Выбрать главу

Идею «отсталости» России приняли те, кто не склонен был безоговорочно следовать уваровским восхвалениям православия, самодержавия и народности, кто не верил в «превосходство» России над Европой. Концепция «отсталости» России возникла в среде либеральной общественности в противовес казенной идеологии, ее вторичность очевидна, но в тридцатые годы она, в известной мере, была исторически обусловлена и прогрессивна, ибо способствовала осмыслению причин реального социально-экономического отставания крепостной России от развитых буржуазных государств Европы и поиску путей его преодоления. На ее основе со временем возникли разновидности раннего российского либерализма — западничество и славянофильство. Споры о «превосходстве» или «отсталости» России определили содержание идейной жизни тридцатых годов. Навязанное идеологами николаевского царствования, прежде всего Уваровым, противопоставление России и Европы прочно вошло в русское общественное сознание.

В знаменитом документе эпохи, в первом «Философическом письме», авторская дата которого 1 декабря 1829 года, Чаадаев писал о разрыве Европы и России. Его позиция — зеркальное отражение официальных воззрений. Он словно вывернул наизнанку знаменитую формулу Бенкендорфа: «Прошлое России было блестяще, ее настоящее более чем великолепно, а что касается ее будущего, оно превосходит все, что может представить себе самое смелое воображение». Непримиримый противник российского деспотизма, Чаадаев писал об убожестве русского прошлого и настоящего, о величии Европы. Боевой офицер 1812 года, друг Пушкина, собеседник декабристов, он сурово судил николаевскую Россию, с обидным для национального чувства скептицизмом отзывался о ее будущем.

▸ Список заданий:
(A) Ответьте на вопросы по тексту о концепции «отсталости» России.
(i) Какие разновидности раннего российского либерализма возникли на основе концепции «отсталости»?
(ii) Какая авторская дата стоит у первого «Философического письма»?
(iii) Чью формулу Чаадаев словно вывернул наизнанку?
(B) Выпишите из текста о концепции «отсталости» России фрагмент от слов «В знаменитом документе» до слов «о ее будущем.» включительно, сохраняя его без изменений.

▸ Собранный материал:
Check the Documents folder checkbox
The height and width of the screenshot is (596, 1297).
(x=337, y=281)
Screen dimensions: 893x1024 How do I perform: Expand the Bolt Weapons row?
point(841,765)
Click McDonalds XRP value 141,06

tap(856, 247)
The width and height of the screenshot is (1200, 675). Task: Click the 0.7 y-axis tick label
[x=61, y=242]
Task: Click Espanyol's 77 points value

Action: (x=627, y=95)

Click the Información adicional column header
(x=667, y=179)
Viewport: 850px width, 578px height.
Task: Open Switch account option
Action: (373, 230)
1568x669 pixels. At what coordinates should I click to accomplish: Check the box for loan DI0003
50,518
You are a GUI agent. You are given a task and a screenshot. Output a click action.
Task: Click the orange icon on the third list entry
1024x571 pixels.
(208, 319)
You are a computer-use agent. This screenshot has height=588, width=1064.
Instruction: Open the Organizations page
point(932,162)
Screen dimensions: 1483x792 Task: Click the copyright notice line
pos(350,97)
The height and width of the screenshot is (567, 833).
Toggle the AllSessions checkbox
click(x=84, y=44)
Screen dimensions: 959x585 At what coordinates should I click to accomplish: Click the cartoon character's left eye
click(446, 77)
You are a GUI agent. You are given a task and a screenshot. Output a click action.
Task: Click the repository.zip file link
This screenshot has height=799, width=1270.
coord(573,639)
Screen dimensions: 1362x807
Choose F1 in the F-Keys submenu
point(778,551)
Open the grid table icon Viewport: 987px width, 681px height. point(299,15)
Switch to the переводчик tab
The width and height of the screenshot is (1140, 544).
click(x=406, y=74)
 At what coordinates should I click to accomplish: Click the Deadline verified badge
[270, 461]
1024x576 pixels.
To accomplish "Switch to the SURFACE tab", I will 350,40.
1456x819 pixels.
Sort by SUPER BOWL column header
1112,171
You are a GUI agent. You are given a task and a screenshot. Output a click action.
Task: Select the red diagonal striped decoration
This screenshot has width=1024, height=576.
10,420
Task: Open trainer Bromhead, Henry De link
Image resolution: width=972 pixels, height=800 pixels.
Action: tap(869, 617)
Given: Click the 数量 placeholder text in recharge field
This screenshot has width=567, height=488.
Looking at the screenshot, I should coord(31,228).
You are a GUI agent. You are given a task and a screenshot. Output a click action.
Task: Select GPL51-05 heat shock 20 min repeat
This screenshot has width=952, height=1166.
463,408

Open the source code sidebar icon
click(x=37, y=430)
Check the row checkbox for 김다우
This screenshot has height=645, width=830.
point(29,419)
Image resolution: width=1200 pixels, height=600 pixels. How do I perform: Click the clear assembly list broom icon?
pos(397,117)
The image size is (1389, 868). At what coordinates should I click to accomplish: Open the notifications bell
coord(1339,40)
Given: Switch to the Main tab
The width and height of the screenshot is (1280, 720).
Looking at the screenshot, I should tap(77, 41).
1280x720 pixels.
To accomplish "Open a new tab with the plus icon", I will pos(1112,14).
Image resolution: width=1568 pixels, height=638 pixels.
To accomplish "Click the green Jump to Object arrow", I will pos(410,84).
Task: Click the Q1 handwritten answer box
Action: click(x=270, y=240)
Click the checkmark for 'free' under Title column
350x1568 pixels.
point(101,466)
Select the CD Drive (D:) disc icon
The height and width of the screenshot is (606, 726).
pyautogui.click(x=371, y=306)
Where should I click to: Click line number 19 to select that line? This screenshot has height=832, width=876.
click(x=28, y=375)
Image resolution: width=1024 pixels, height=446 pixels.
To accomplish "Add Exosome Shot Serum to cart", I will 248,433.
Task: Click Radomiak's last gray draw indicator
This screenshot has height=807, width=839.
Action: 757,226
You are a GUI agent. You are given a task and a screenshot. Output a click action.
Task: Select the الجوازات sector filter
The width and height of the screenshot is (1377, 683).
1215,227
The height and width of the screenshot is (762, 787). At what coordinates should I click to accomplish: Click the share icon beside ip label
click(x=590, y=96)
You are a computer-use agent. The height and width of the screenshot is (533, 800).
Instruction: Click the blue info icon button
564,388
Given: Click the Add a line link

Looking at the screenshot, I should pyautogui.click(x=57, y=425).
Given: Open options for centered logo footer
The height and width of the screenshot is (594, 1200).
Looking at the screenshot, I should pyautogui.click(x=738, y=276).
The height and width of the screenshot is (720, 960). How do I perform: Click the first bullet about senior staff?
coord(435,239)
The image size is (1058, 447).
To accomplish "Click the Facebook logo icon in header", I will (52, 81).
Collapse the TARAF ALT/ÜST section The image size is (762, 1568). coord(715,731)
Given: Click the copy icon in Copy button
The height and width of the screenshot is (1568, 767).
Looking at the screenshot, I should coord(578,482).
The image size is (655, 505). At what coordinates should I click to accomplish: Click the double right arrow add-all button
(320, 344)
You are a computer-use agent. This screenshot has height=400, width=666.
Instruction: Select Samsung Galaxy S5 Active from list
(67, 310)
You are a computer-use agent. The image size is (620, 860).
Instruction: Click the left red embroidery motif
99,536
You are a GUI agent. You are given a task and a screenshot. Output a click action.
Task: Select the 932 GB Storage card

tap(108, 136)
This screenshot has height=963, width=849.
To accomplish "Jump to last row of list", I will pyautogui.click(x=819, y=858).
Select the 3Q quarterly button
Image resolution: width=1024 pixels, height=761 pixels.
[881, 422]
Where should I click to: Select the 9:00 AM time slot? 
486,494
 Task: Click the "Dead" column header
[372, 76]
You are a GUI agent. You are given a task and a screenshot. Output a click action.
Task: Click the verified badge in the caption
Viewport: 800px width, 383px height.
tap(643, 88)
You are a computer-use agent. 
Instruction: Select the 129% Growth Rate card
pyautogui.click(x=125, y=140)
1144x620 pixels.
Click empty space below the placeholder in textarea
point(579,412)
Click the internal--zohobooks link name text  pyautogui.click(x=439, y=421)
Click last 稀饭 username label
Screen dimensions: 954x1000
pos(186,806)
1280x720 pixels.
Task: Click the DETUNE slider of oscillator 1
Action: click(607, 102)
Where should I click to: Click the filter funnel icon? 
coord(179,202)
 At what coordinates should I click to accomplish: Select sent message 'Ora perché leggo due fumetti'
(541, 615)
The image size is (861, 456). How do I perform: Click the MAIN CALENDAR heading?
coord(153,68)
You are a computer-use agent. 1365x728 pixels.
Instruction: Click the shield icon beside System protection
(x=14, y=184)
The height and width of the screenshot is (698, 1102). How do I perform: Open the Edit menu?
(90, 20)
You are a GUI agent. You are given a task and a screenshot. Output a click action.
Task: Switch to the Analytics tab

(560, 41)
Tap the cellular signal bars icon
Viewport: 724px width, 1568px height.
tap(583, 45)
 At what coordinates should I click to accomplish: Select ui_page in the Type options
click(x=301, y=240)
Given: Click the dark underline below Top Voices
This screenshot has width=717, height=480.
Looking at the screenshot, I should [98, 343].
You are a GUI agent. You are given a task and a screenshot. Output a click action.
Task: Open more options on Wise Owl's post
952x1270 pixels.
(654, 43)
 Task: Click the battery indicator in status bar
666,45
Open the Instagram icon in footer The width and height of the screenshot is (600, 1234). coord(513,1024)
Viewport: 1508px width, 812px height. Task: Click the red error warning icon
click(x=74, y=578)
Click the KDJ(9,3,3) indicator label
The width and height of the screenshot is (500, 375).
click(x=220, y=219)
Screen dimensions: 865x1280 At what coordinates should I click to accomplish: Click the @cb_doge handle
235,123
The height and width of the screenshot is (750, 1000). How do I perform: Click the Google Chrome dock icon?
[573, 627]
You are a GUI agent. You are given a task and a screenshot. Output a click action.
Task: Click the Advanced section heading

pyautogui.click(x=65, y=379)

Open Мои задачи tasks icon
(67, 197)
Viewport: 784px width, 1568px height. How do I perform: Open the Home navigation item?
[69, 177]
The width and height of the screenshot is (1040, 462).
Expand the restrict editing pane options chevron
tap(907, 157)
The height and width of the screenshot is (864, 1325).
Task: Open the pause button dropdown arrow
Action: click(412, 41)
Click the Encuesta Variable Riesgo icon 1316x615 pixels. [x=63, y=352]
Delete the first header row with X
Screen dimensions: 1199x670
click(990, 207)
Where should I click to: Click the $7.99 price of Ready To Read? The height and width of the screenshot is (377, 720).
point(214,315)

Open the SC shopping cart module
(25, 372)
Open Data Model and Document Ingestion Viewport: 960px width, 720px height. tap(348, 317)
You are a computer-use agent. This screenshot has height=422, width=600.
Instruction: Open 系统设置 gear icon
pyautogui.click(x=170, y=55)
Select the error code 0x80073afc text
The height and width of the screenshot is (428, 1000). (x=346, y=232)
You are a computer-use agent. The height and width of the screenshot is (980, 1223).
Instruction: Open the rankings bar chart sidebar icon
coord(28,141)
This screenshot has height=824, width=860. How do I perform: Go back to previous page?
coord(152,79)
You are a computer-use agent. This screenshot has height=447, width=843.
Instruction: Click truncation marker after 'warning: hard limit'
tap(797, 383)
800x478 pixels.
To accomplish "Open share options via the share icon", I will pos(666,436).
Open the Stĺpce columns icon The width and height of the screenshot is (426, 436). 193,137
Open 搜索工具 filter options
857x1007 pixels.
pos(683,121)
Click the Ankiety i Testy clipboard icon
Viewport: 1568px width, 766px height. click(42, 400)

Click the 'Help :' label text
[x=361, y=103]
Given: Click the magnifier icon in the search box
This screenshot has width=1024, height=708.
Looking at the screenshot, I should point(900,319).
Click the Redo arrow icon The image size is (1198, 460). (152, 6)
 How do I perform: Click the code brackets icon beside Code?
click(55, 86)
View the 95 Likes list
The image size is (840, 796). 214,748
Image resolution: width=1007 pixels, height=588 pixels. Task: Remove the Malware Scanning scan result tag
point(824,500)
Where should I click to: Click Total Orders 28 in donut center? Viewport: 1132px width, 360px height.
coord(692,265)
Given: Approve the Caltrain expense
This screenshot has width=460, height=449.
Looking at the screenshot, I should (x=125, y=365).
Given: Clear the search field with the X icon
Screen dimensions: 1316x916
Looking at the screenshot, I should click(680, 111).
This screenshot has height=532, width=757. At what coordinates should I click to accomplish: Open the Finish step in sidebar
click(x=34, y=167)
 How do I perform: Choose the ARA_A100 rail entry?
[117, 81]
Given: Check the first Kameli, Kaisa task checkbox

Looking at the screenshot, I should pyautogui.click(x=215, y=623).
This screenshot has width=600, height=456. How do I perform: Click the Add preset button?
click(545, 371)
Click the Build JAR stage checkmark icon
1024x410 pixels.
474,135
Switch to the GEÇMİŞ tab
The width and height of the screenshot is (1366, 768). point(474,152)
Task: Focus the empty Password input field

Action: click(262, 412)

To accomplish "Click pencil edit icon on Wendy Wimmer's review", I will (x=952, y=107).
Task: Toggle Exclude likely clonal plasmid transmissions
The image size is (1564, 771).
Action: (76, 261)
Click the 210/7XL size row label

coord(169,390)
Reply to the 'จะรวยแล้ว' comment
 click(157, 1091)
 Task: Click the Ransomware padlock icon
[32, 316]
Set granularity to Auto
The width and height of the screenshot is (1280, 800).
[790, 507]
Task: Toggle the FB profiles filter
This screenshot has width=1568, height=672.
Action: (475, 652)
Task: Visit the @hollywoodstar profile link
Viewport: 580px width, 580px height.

▸ Ответы по порядку:
(A)
(i) Западничество и славянофильство.
(ii) 1 декабря 1829 года.
(iii) Формулу Бенкендорфа.

(B)
В знаменитом документе эпохи, в первом «Философическом письме», авторская дата которого 1 декабря 1829 года, Чаадаев писал о разрыве Европы и России. Его позиция — зеркальное отражение официальных воззрений. Он словно вывернул наизнанку знаменитую формулу Бенкендорфа: «Прошлое России было блестяще, ее настоящее более чем великолепно, а что касается ее будущего, оно превосходит все, что может представить себе самое смелое воображение». Непримиримый противник российского деспотизма, Чаадаев писал об убожестве русского прошлого и настоящего, о величии Европы. Боевой офицер 1812 года, друг Пушкина, собеседник декабристов, он сурово судил николаевскую Россию, с обидным для национального чувства скептицизмом отзывался о ее будущем.